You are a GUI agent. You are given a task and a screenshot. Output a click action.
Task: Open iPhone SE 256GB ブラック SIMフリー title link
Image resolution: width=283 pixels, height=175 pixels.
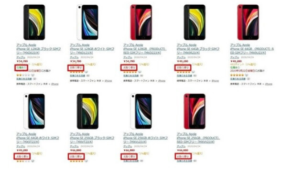coord(92,140)
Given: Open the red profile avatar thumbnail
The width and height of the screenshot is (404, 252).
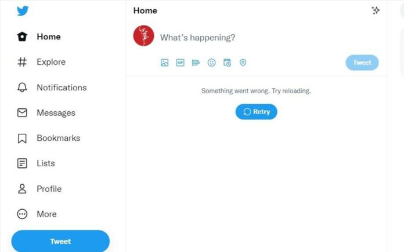Looking at the screenshot, I should click(143, 36).
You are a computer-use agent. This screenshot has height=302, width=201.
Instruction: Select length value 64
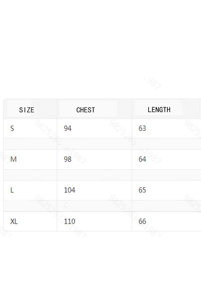click(x=142, y=159)
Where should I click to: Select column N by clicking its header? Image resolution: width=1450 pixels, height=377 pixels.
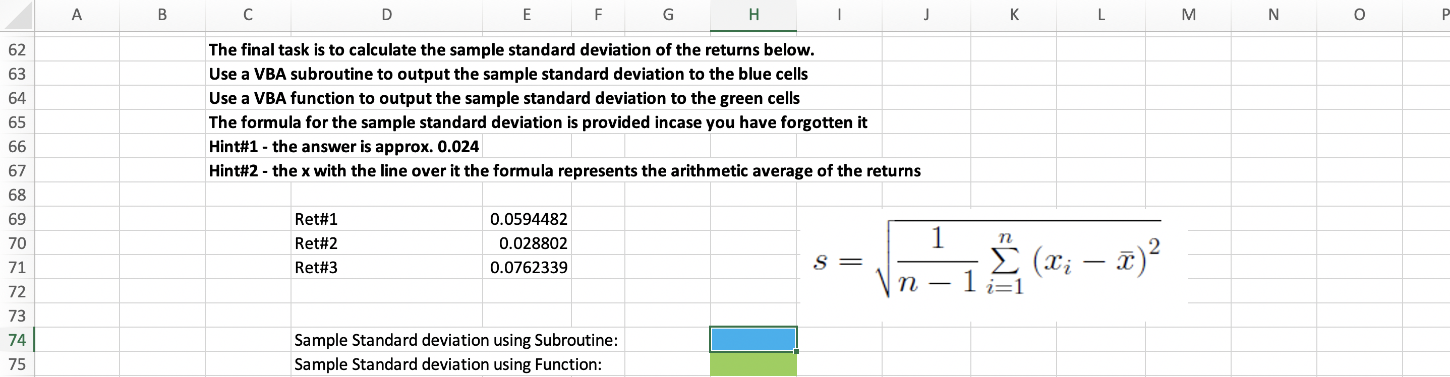click(x=1274, y=15)
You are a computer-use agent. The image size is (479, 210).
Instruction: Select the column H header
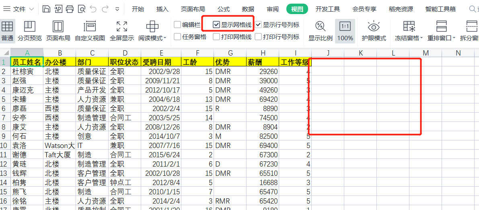click(x=263, y=53)
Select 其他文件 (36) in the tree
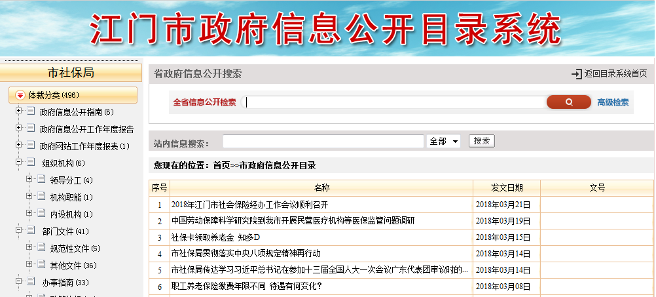656x297 pixels. click(x=73, y=266)
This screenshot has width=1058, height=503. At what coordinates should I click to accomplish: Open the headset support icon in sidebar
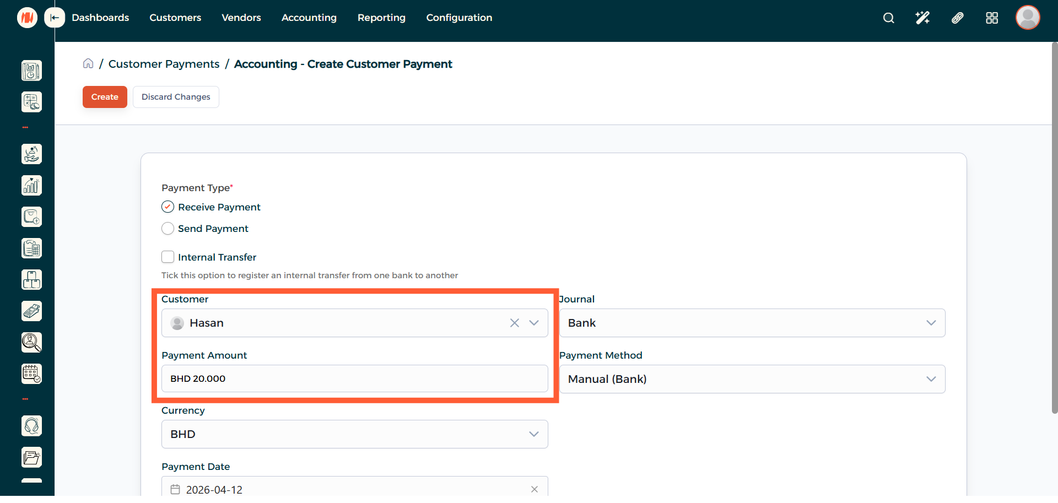(x=31, y=426)
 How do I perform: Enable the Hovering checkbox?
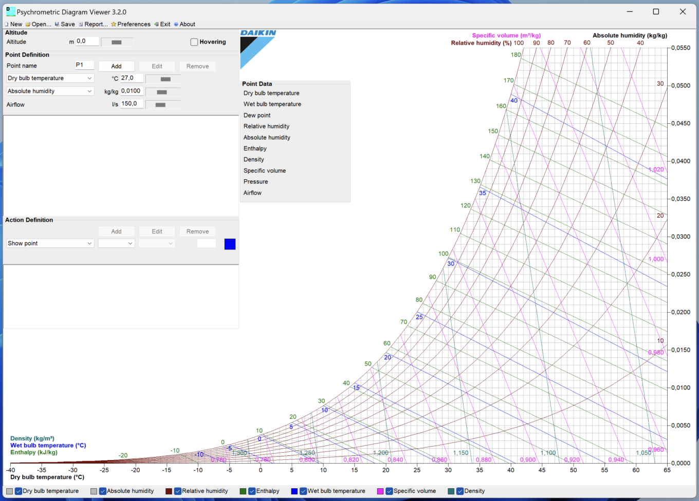pyautogui.click(x=194, y=42)
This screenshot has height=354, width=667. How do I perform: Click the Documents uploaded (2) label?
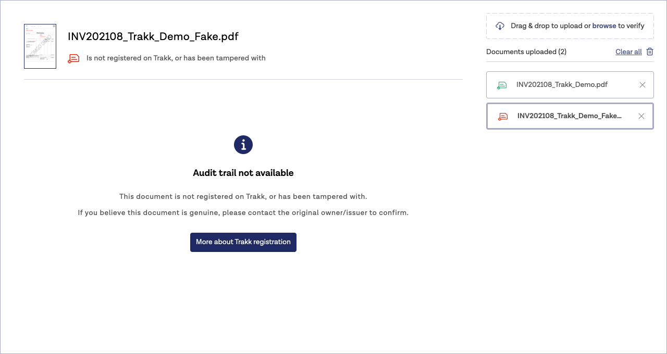[526, 52]
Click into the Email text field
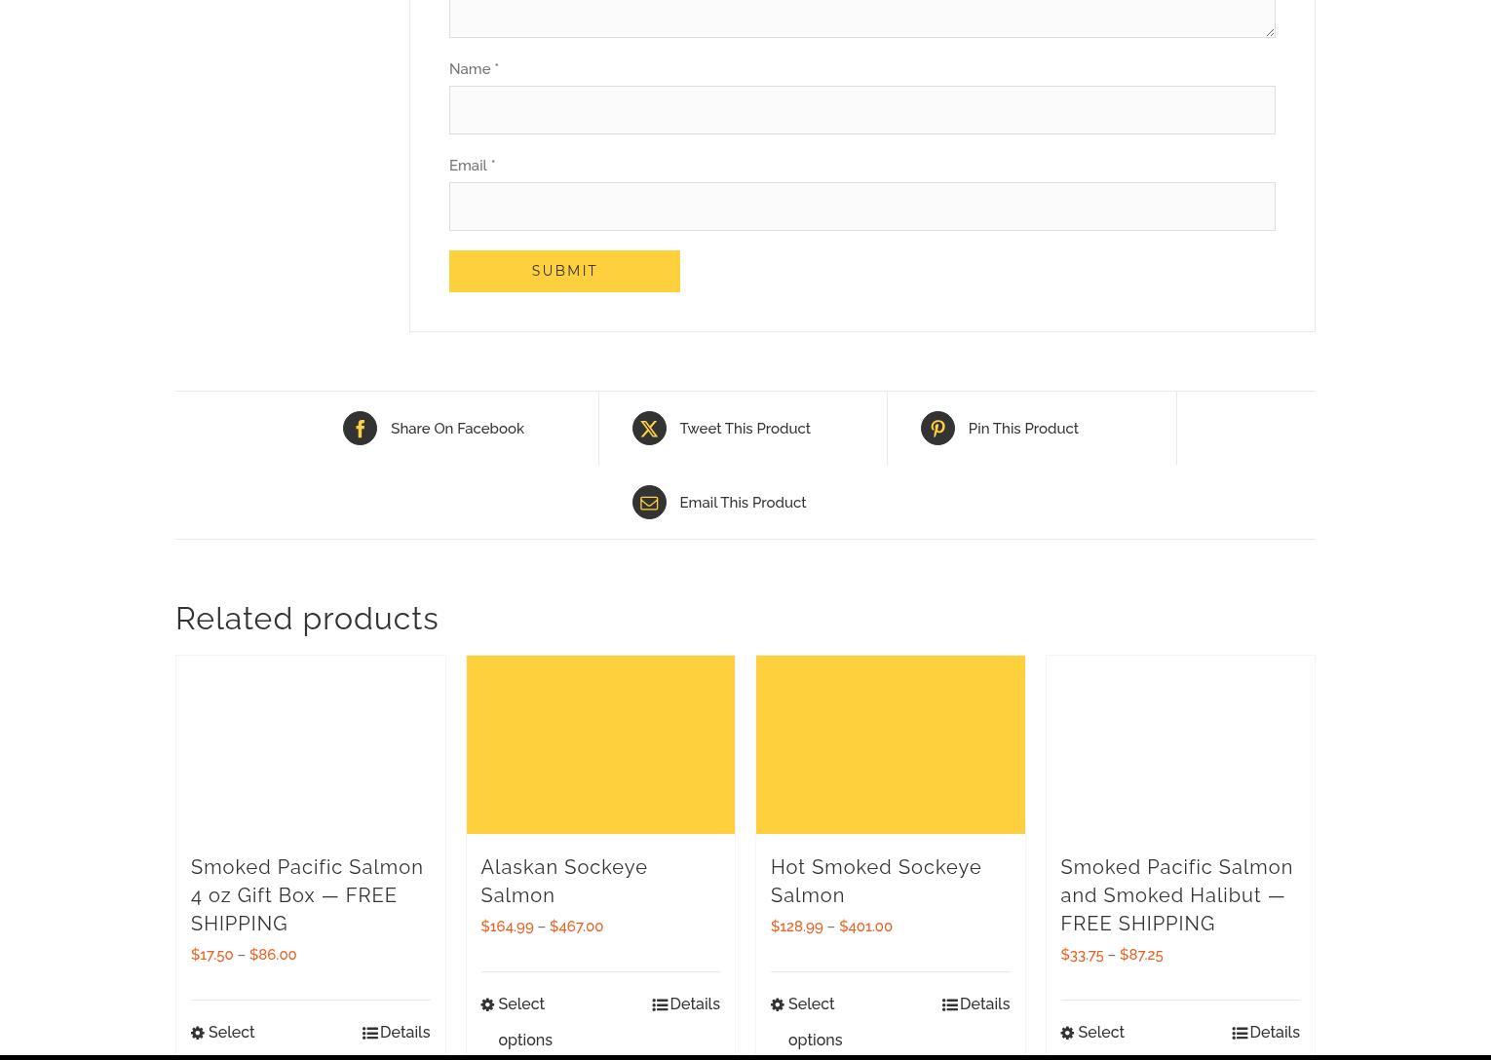The height and width of the screenshot is (1060, 1491). tap(861, 207)
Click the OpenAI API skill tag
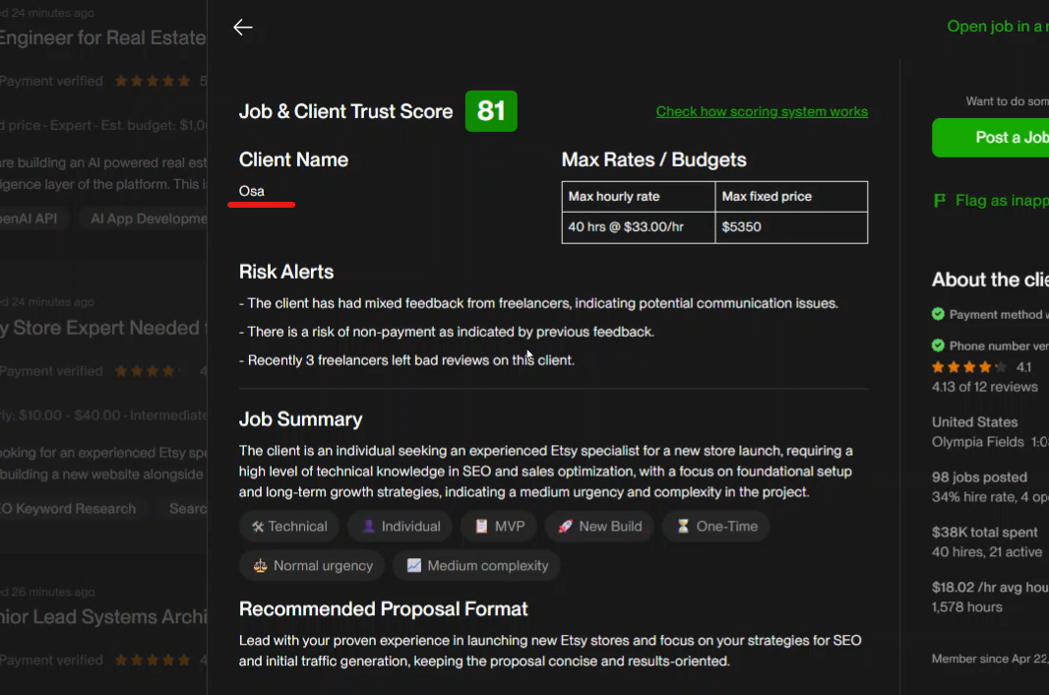 coord(30,219)
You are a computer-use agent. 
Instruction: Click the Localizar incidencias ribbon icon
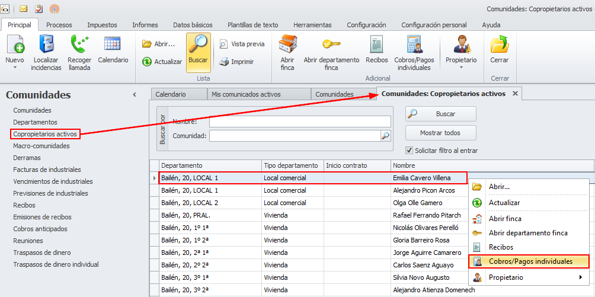(46, 45)
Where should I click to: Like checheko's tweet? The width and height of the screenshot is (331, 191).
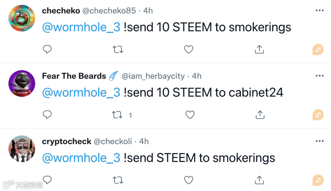(188, 49)
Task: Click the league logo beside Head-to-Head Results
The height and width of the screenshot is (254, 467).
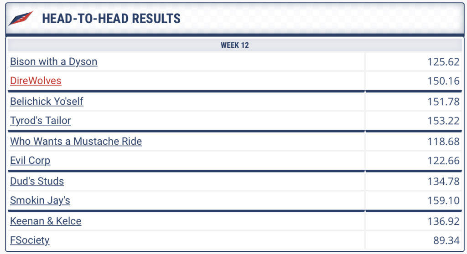Action: (x=21, y=18)
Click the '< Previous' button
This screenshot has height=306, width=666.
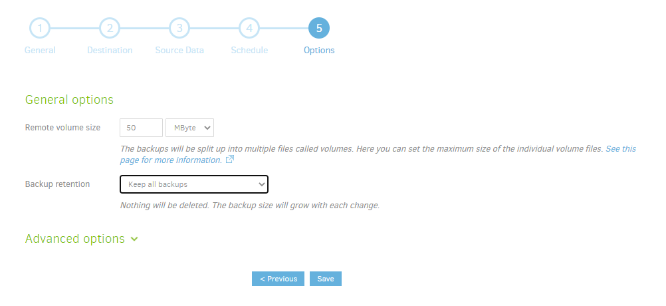(x=278, y=279)
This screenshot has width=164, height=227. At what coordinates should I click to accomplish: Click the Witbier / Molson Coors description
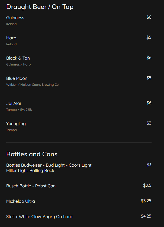[x=32, y=85]
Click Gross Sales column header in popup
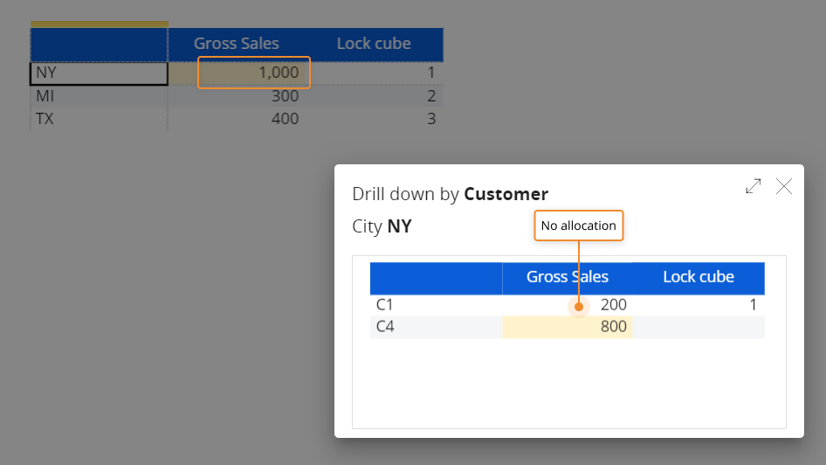Viewport: 826px width, 465px height. (x=568, y=277)
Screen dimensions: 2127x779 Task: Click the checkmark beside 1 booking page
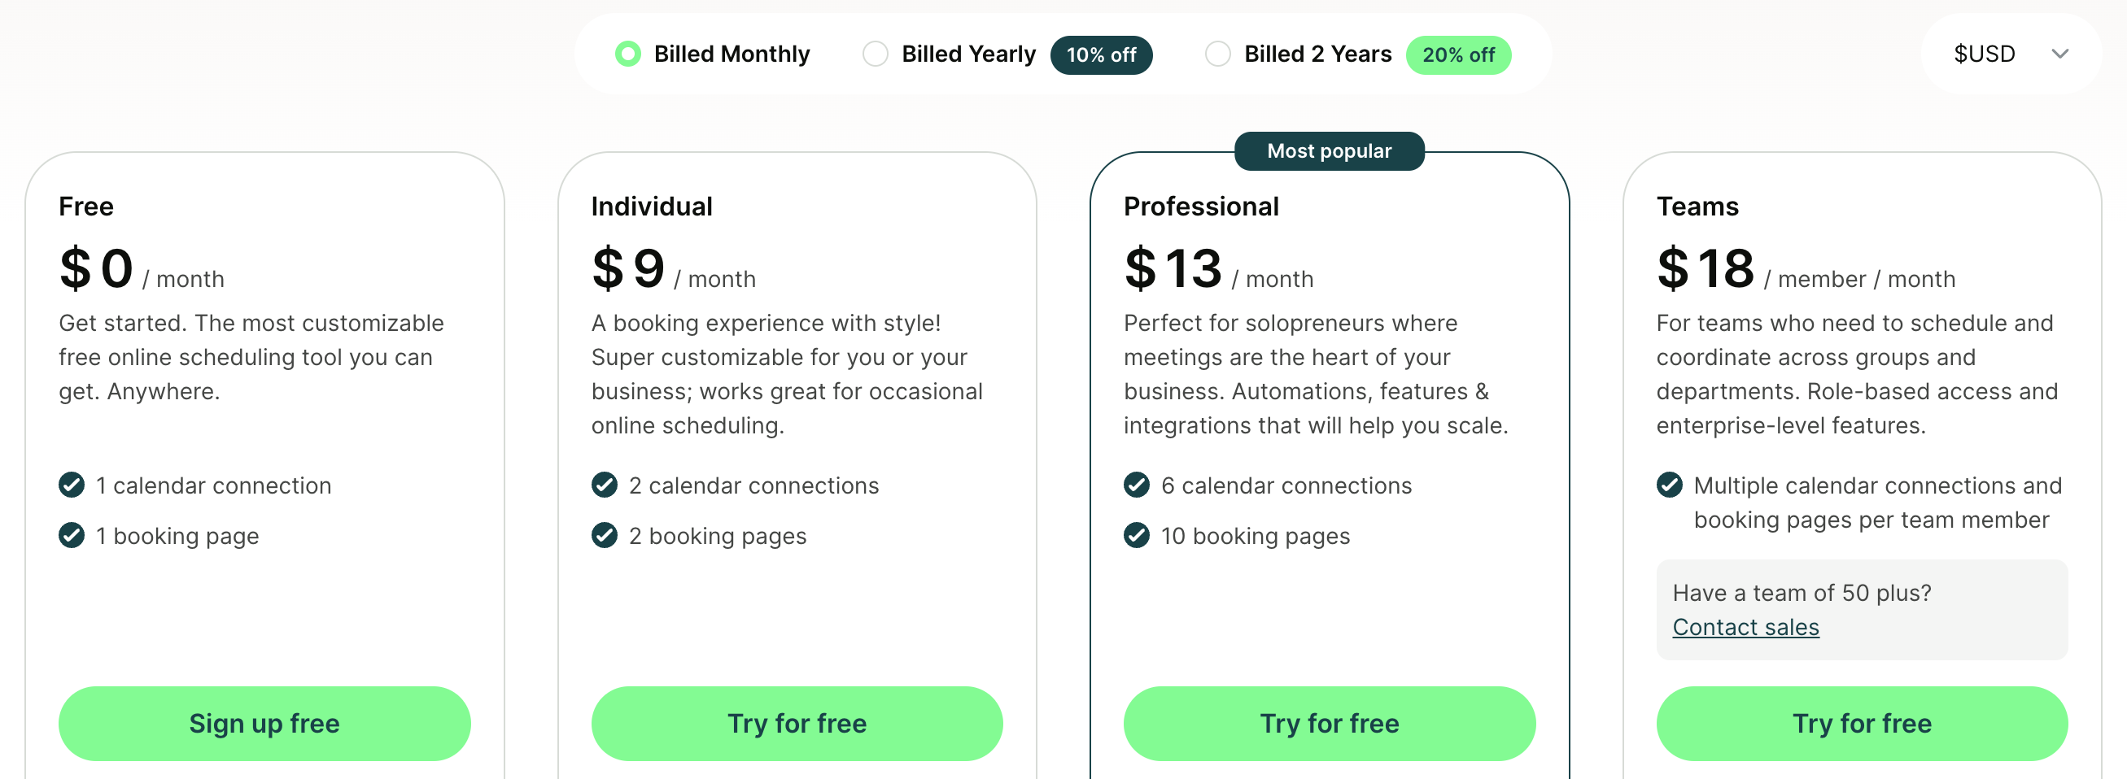point(71,536)
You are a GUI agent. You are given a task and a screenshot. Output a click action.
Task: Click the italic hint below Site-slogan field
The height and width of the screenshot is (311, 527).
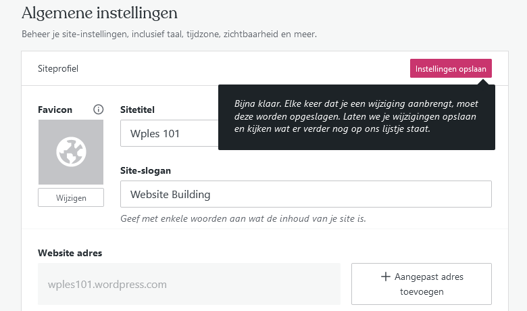tap(243, 218)
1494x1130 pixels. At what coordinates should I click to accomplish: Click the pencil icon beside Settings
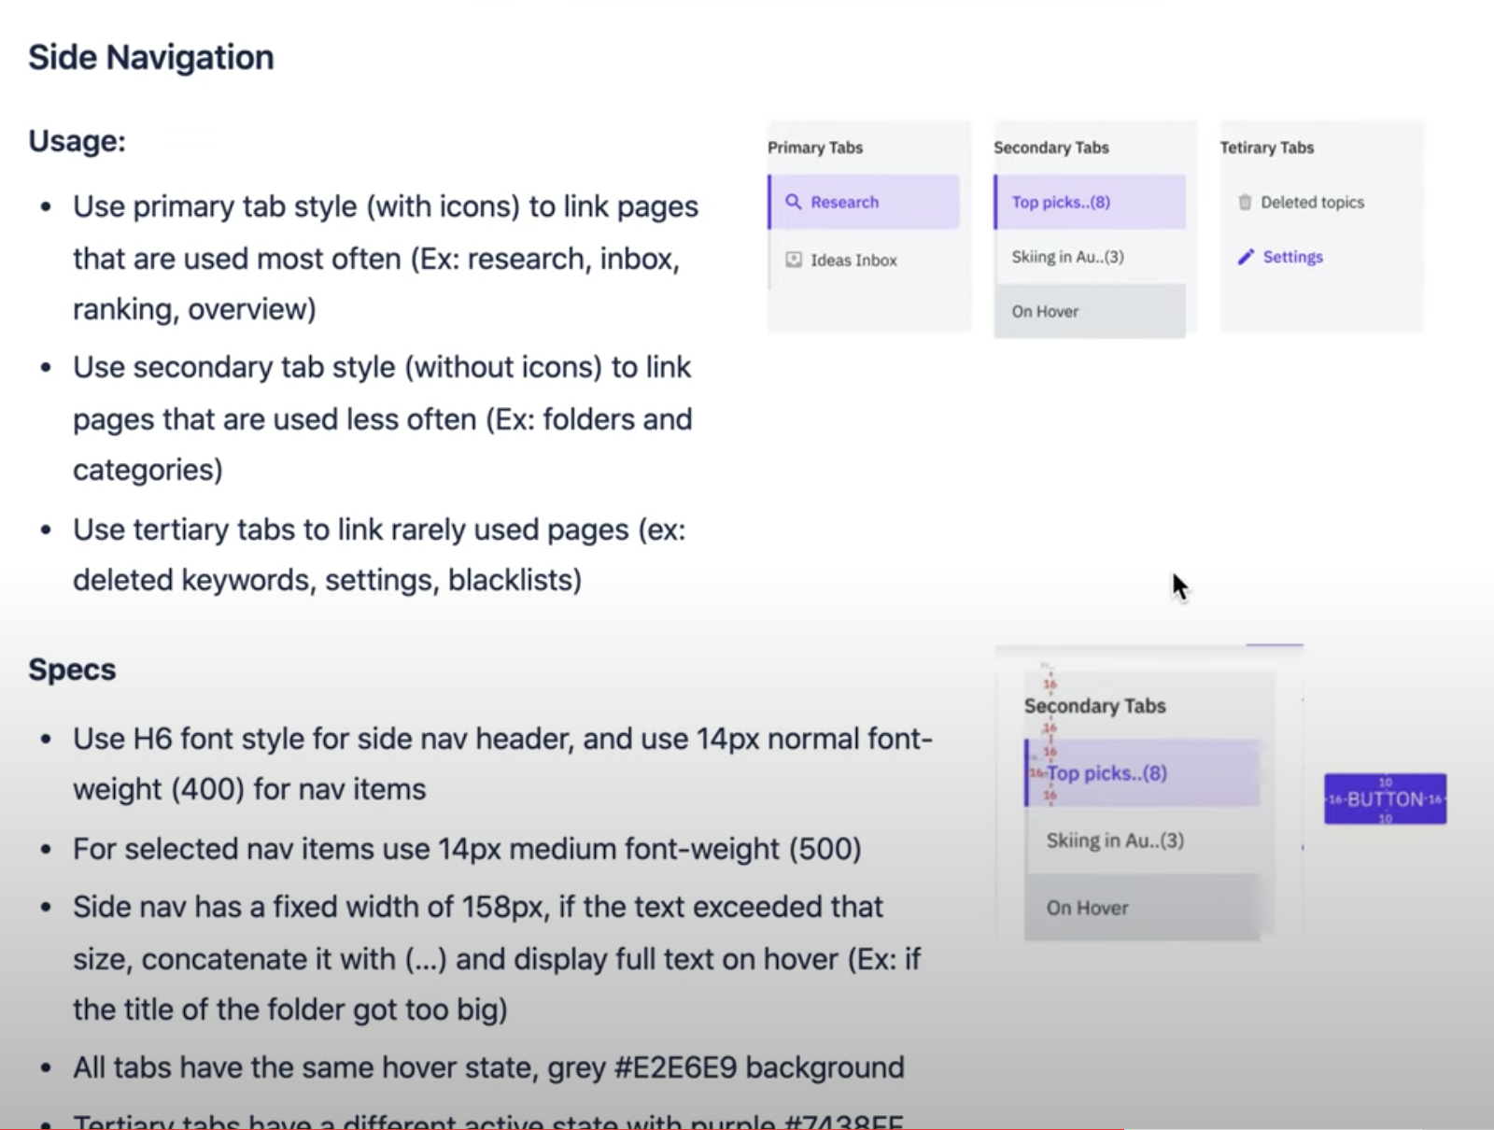click(1245, 257)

_____

▶ **Your goal**
All entries above should be printed exactly, though without their pictures.

▶ **Exercise response**
You are a GUI agent. You are given a task and a screenshot. Output a click action.
Task: Open iPhone SE 256GB ブラック SIMフリー title link
Image resolution: width=283 pixels, height=175 pixels.
coord(92,140)
Given: Open the red profile avatar thumbnail
The width and height of the screenshot is (404, 252).
Looking at the screenshot, I should click(143, 36).
You are a computer-use agent. This screenshot has height=302, width=201.
Instruction: Select length value 64
click(x=142, y=159)
Where should I click to: Select column N by clicking its header? Image resolution: width=1450 pixels, height=377 pixels.
click(x=1274, y=15)
You are a computer-use agent. The image size is (479, 210).
Instruction: Select the column H header
click(x=263, y=53)
Select 其他文件 (36) in the tree
656x297 pixels. click(x=73, y=266)
This screenshot has width=1058, height=503. At what coordinates should I click to accomplish: Open the headset support icon in sidebar
(x=31, y=426)
 How do I perform: Enable the Hovering checkbox?
pyautogui.click(x=194, y=42)
This screenshot has height=354, width=667. How do I perform: Click the Documents uploaded (2) label?
[526, 52]
Click into the Email text field
The height and width of the screenshot is (1060, 1491). tap(861, 207)
Click the OpenAI API skill tag
 coord(30,219)
You are a computer-use agent. 
Instruction: Click the Localizar incidencias ribbon icon
(46, 45)
Where should I click to: Like checheko's tweet? The width and height of the screenshot is (331, 191).
(188, 49)
Task: Click the league logo beside Head-to-Head Results
The height and width of the screenshot is (254, 467).
Action: (x=21, y=18)
Click the '< Previous' button
This screenshot has height=306, width=666.
(x=278, y=279)
This screenshot has width=164, height=227. At what coordinates should I click to accomplish: Click the Witbier / Molson Coors description
[x=32, y=85]
Click Gross Sales column header in popup
Viewport: 826px width, 465px height. (x=568, y=277)
Screen dimensions: 2127x779 Task: Click the checkmark beside 1 booking page
point(71,536)
You are a GUI agent. You are given a task and a screenshot. Output a click action.
Task: Click the italic hint below Site-slogan field
The height and width of the screenshot is (311, 527).
tap(243, 218)
1494x1130 pixels. At what coordinates should I click to accomplish: Click the pencil icon beside Settings
click(1245, 257)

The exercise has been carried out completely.